According to financial filings from the company reported by Bloomberg, Read received a total compensation package of $27.9 million in 2017—more than $10 million more than the $17.3 million he took home in 2016.
The significant raise was approved by the board of executives at Pfizer. The group reportedly saw the raise as a “compelling incentive” to get Read to remain in his position. As part of the agreement, the CEO will remain with the company through at least March 2019.
Read, who will turn 65 years old in May, will not be allowed to leave Pfizer to take a position at a competitor for a minimum of two years after his agreement with the company concludes.
The increased compensation will include a salary of $1.96 million, a $2.6 million bonus, and $13.1 million in equity awards that are linked to reaching financial goals and certain markers for Pfizer’s stock price.
Another $8 million will come in the form of a special equity award that will vest if Pfizer’s average stock return goes above 25 percent for 30 consecutive trading days. That goal has to be achieved before the end of 2022 for the award to be provided.
While Pfizer’s CEO will likely enjoy the compensation provided by the company’s board, consumers will reportedly be paying more for a considerable number of drugs produced by the company.
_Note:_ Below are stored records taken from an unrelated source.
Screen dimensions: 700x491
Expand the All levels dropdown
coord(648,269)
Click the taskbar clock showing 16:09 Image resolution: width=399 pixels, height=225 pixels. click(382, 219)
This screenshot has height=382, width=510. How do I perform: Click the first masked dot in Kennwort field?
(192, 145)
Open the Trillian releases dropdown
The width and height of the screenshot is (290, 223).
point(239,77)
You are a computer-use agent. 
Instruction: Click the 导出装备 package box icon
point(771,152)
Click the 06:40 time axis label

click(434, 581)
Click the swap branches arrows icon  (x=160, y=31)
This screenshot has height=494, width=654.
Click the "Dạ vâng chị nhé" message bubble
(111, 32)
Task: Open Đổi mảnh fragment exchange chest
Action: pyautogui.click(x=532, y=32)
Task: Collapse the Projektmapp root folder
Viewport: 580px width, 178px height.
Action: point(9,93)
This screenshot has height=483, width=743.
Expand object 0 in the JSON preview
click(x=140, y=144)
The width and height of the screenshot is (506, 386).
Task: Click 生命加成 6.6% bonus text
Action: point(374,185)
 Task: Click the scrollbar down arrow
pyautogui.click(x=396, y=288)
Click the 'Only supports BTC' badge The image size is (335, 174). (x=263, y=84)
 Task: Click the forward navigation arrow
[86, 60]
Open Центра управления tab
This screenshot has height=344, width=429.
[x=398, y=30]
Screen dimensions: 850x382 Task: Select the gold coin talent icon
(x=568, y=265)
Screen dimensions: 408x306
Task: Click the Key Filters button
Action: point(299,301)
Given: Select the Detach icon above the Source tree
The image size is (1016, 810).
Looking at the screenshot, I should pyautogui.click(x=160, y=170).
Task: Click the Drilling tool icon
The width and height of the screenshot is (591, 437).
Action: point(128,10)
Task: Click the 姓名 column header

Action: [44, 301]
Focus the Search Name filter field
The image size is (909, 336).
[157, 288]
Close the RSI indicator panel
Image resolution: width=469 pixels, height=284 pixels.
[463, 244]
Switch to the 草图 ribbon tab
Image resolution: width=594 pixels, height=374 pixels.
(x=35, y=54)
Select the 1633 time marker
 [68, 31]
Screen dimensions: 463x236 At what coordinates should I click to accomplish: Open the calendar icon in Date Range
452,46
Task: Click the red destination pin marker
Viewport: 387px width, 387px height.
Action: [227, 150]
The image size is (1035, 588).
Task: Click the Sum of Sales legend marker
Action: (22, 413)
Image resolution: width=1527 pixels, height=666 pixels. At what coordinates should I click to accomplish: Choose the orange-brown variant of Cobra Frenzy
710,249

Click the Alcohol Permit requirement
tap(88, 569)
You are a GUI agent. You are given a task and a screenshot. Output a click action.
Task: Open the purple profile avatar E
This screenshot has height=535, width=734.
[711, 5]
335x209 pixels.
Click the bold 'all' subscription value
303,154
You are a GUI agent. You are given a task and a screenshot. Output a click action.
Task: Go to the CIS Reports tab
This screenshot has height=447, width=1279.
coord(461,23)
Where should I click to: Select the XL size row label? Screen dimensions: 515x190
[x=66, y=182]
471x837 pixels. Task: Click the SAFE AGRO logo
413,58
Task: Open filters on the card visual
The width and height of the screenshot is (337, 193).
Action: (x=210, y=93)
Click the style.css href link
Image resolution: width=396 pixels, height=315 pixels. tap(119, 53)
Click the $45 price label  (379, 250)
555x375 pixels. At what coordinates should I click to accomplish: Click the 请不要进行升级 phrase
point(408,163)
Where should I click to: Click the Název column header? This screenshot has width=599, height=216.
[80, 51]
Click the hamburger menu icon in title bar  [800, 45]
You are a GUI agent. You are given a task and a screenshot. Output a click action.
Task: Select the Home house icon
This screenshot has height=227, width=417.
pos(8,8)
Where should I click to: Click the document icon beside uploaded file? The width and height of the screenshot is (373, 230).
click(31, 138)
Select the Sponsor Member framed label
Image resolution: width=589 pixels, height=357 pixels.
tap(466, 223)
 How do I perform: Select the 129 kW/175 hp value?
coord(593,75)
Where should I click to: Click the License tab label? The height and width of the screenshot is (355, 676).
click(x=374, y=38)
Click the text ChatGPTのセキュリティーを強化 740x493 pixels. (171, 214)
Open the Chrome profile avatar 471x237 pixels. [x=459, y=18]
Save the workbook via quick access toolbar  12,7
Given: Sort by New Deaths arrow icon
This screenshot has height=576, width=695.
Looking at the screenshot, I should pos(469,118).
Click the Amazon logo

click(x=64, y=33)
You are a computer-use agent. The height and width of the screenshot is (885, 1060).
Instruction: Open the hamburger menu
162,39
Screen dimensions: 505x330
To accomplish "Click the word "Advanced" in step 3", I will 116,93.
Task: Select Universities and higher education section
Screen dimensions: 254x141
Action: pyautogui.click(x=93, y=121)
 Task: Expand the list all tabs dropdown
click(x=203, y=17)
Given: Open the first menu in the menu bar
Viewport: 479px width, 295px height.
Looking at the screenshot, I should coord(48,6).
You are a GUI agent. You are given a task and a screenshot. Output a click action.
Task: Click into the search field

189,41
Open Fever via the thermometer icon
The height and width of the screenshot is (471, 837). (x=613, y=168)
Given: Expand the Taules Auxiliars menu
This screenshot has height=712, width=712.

FiercePharma reported earlier this year that Pfizer implemented 116 price hikes for drugs it produces between Dec. 15, 2017 and Jan. 3. The list price for the drugs increased anywhere from three percent to 9.46 percent. A total of 20 of those drugs had the list price increased by 9.44 percent. The list of drugs receiving the cost boost included Viagra, Pristiq, Lipitor, Zoloft and Chantix.
An additional study conducted by Financial Times found Pfizer increased the cost of 91 other drugs during the first half of 2017. Those drugs had their cost increased by an average of 20 percent over the course of two waves of price hikes.